● Records shown
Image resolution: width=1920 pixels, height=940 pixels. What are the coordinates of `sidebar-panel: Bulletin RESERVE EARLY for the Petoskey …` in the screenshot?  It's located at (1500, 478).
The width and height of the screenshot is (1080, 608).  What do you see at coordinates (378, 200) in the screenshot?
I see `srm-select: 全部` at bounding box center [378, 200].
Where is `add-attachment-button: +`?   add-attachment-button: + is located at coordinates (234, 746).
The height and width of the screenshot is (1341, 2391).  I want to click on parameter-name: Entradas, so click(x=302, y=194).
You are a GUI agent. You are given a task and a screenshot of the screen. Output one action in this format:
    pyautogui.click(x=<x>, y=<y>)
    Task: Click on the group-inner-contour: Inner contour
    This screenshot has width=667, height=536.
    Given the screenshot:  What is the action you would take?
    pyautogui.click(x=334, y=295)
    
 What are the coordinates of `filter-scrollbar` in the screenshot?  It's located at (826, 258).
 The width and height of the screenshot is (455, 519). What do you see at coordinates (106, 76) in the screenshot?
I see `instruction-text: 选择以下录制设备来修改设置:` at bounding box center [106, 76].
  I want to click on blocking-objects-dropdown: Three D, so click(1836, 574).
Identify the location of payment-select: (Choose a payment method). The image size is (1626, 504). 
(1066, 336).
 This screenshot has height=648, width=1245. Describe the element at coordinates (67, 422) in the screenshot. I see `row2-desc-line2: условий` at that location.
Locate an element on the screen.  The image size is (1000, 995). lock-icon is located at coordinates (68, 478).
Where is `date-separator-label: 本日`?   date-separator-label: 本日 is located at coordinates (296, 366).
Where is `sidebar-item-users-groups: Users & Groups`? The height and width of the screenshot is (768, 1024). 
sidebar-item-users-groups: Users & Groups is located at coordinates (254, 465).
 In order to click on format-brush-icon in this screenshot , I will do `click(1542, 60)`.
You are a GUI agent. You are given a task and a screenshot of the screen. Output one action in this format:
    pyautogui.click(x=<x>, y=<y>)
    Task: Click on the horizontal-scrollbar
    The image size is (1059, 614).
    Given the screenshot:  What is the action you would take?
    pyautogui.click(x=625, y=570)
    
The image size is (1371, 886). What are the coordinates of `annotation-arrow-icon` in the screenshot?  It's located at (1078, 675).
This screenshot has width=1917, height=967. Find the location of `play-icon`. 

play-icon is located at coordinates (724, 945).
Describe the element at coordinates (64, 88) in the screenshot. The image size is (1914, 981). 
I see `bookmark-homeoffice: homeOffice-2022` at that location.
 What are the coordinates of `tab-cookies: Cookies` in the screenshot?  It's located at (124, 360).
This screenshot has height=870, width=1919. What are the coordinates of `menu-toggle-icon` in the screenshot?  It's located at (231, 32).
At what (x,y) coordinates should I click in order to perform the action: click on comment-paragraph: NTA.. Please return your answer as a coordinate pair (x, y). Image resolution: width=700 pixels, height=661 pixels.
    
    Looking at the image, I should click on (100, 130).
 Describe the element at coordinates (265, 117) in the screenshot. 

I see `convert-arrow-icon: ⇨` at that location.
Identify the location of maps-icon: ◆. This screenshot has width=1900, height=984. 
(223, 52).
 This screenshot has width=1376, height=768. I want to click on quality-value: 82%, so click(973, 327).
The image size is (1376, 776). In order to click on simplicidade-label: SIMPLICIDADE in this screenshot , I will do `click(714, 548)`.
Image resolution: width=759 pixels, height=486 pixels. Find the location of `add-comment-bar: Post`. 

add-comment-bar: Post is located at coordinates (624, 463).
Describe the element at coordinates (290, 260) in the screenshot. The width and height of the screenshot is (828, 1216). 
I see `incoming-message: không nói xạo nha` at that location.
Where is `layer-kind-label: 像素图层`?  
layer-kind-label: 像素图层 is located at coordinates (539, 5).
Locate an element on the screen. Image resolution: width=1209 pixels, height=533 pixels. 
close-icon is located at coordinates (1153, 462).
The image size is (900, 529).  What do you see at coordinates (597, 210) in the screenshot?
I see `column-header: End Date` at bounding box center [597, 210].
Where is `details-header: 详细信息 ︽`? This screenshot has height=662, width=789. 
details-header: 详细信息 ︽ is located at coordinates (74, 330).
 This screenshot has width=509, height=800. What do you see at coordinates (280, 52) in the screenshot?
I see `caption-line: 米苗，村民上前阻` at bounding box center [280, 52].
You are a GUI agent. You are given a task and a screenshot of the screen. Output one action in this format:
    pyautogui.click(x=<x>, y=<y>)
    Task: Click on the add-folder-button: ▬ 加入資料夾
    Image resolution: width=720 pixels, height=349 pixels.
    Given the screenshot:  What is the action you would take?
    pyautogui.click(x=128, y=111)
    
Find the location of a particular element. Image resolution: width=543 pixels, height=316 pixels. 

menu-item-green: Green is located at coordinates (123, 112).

● Task objective
From the listing above, pull out every line that contains the word "Groups" and copy each one over unchanged.

● Solution below
Where is `sidebar-item-users-groups: Users & Groups`? The height and width of the screenshot is (768, 1024). 
sidebar-item-users-groups: Users & Groups is located at coordinates (254, 465).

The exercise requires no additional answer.